Entries provided:

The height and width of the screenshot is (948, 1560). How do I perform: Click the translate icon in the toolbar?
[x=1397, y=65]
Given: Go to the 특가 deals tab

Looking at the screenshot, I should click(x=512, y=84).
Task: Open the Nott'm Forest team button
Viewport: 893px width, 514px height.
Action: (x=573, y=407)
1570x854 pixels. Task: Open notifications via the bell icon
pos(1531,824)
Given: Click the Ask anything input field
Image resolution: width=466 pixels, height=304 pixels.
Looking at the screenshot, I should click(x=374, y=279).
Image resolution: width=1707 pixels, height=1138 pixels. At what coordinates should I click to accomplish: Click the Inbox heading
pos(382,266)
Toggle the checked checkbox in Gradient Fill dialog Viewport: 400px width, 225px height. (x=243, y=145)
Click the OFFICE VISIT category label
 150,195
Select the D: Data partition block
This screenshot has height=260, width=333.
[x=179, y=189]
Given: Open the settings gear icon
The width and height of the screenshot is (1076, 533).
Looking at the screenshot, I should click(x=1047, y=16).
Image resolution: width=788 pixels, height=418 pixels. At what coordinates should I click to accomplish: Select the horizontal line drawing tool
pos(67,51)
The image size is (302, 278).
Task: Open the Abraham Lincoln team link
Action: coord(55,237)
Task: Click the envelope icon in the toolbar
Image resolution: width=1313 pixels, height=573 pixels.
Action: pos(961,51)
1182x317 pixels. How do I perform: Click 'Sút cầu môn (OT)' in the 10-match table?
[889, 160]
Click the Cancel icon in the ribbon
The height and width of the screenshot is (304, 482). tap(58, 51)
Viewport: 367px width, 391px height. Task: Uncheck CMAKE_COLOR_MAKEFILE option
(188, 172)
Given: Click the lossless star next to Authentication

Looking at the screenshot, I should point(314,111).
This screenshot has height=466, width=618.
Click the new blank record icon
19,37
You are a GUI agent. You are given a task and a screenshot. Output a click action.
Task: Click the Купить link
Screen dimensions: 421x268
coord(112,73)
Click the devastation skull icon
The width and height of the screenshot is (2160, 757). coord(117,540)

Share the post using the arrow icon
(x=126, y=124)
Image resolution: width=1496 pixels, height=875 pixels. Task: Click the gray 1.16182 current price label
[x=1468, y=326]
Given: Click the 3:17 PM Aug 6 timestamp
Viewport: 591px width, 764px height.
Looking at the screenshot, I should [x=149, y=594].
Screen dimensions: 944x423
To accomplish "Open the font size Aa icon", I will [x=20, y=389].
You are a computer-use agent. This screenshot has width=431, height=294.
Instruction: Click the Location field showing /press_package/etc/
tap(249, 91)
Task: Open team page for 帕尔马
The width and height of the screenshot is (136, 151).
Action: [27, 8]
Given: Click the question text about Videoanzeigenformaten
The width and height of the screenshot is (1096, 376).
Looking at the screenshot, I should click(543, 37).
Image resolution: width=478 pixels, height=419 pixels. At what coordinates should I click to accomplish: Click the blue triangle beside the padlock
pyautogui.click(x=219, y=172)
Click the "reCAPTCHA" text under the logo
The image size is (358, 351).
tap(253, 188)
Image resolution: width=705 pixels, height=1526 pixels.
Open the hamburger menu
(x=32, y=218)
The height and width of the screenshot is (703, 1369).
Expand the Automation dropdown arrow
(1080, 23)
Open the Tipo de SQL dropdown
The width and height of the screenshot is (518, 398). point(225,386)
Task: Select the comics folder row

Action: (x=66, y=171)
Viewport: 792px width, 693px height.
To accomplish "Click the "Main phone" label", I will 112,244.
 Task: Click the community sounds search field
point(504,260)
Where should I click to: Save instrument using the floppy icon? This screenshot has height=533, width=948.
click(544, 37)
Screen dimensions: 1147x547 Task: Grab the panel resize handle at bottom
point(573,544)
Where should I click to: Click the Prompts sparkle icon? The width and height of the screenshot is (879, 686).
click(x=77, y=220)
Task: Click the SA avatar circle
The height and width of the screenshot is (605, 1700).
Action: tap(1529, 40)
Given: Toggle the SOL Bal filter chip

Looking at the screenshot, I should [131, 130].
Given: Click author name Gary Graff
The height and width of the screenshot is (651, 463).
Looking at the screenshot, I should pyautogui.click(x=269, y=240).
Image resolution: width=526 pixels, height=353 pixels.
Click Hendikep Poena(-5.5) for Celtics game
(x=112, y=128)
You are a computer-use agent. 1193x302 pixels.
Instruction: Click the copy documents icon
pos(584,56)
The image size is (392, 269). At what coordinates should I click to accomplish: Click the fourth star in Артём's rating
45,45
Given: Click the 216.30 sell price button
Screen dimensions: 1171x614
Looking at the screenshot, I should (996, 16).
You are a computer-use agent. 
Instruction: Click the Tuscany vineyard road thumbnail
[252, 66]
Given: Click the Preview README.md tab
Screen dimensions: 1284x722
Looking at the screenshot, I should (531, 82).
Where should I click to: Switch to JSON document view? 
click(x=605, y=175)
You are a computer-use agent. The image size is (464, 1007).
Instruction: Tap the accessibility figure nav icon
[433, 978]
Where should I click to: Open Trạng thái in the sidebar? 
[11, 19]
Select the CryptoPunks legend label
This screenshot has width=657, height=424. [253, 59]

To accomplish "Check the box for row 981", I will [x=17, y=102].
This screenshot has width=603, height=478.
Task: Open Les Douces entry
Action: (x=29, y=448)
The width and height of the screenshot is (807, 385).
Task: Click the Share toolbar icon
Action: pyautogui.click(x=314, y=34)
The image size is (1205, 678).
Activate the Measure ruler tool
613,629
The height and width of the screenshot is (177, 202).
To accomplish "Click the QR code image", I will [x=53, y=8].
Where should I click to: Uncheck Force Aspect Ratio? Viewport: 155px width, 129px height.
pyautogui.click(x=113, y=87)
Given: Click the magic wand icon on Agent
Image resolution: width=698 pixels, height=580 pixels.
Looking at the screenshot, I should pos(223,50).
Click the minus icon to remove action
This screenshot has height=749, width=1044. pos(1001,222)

Task instructions: Copy the rows from the line containing "Task: Click the envelope icon in the toolbar" through the line containing "The height and width of the screenshot is (304, 482).", swapping "envelope" for "mail" and leaving everything else as it is.

Exercise response:
Task: Click the mail icon in the toolbar
Image resolution: width=1313 pixels, height=573 pixels.
Action: pos(961,51)
1182x317 pixels. How do I perform: Click 'Sút cầu môn (OT)' in the 10-match table?
[889, 160]
Click the Cancel icon in the ribbon
The height and width of the screenshot is (304, 482). tap(58, 51)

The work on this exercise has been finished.